Disarmo nucleare, le associazioni: «Ostinatamente vogliamo la pace»

L’incontro per chiedere la ratifica del Trattato per la messa al bando, con Azione cattolica, Acli, Pax Christi, Focolari e Papa Giovanni XXIII

Alla luce dei recenti avvenimenti e dell’ordine di Vladimir Putin di allertare il sistema difensivo nucleare, l’incontro di sabato mattina, 26 febbraio, “Per una Repubblica libera dalla guerra e dalle armi nucleari” ha assunto un valore e un’importanza davvero significativi. Promosso e curato da Azione cattolica, Acli, Pax Christi, Movimento dei Focolari e Associazione Papa Giovanni XXIII, l’evento di informazione e riflessione ha avuto luogo alla Domus Mariae di via Aurelia.

«Proprio in questo momento così faticoso e doloroso, nel quale abbiamo visto scoppiare la guerra dagli schermi televisivi – ha detto aprendo i lavori don Renato Sacco, coordinatore nazionale di Pax Chisti -, vogliamo gridare la speranza e continuare un cammino cominciato il 22 gennaio dell’anno scorso, quando è stato sottoscritto da 40 associazioni cattoliche il Trattato per la messa al bando delle armi nucleari. Chiediamo al governo italiano di aderirvi perché ostinatamente vogliamo la pace». Anche Giuseppe Notarstefano, presidente nazionale dell’Azione cattolica italiana, nel suo saluto iniziale ha notato come quello odierno in Ucraina «è uno scenario che ha sorpreso tutti, generando paura e angoscia» e per questo appare ancora più importante «l’appello di Papa Francesco che sostiene che l’uso dell’energia nucleare è immorale». Ancora, la sottolineatura di Notarstefano: «L’articolo 11 della nostra Costituzione dice che l’Italia ripudia la guerra, però il nostro Paese non ha ancora firmato il trattato per il disarmo nucleare e ordigni di tale genere sono presenti ad Aviano, ad esempio. Ecco allora l’importanza di un percorso di sensibilizzazione su questo tema» perché «sentiamo forte il compito e la responsabilità di essere artigiani di pace».

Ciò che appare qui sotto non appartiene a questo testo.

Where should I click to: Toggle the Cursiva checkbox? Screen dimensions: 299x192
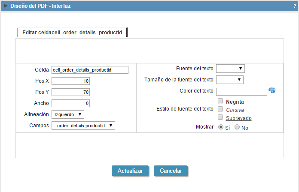coord(220,109)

Monsignor Giovanni Ricchiuti, vescovo di Altamura-Gravina-Acquaviva delle fonti e presidente di Pax Christi Italia, ha affermato con forza che «noi cristiani non accettiamo e non accetteremo mai questo stato di cose e non cederemo a nessun compromesso perché siamo responsabili di un progetto di vita. La Chiesa ormai da decenni nelle sue enunciazioni magisteriali afferma che non c’è più spazio per nessun cedimento alle logiche della guerra». In particolare, per il presule «essere operatori di pace» vuole dire «intessere la propria vita nel Vangelo» cioè «i cristiani devono reagire nei valori e nelle scelte come profeti di pace perché se manca questa profezia la Chiesa non parla più: è solo questo il linguaggio dei cristiani».

Anche per Maria Bianco, del Coordinamento delle teologhe italiane, bisogna «cambiare parole e metodi» mediante una «educazione attiva alla non violenza che si basi sul bene comune e sulla cura, individuando percorsi per dei processi concreti» laddove «l’obiettivo è un “noi” che abita la casa comune». In perfetta sintonia le parole di Cristiana Formosa, intervenuta con Gabriele Bardo in quanto responsabili nazionali del Movimento dei Focolari. «Dobbiamo far sentire la nostra opinione di cittadini e di credenti – ha detto la portavoce del movimento che è tra i 40 firmatari del Trattato -, impugnando l’arma del Vangelo», mentre Giovanni Paolo Ramonda, responsabile generale della Comunità Papa Giovanni XXIII, ha richiamato nel suo intervento «Gandhi e la dottrina delle non violenza», proponendo di utilizzare esclusivamente «le armi della preghiera, che travalica i confini, gridando a Dio che dia la sapienza ai governanti».

Ancora, le parole di Matteo Bracciali, vicepresidente delle Acli nazionali: «La contemporaneità e quanto accade in questi giorni ci ha superato: la minaccia dell’uso delle armi nucleari è molto prossima e rappresenta la fine del mondo che conosciamo». Scenario paventato anche da Maurizio Simoncelli, dell’Archivio Disarmo di Roma, che ha osservato come «le 13.500 testate nucleari presenti nel mondo sono in grado di distruggere il nostro Pianeta 2, 3 e anche 4 volte».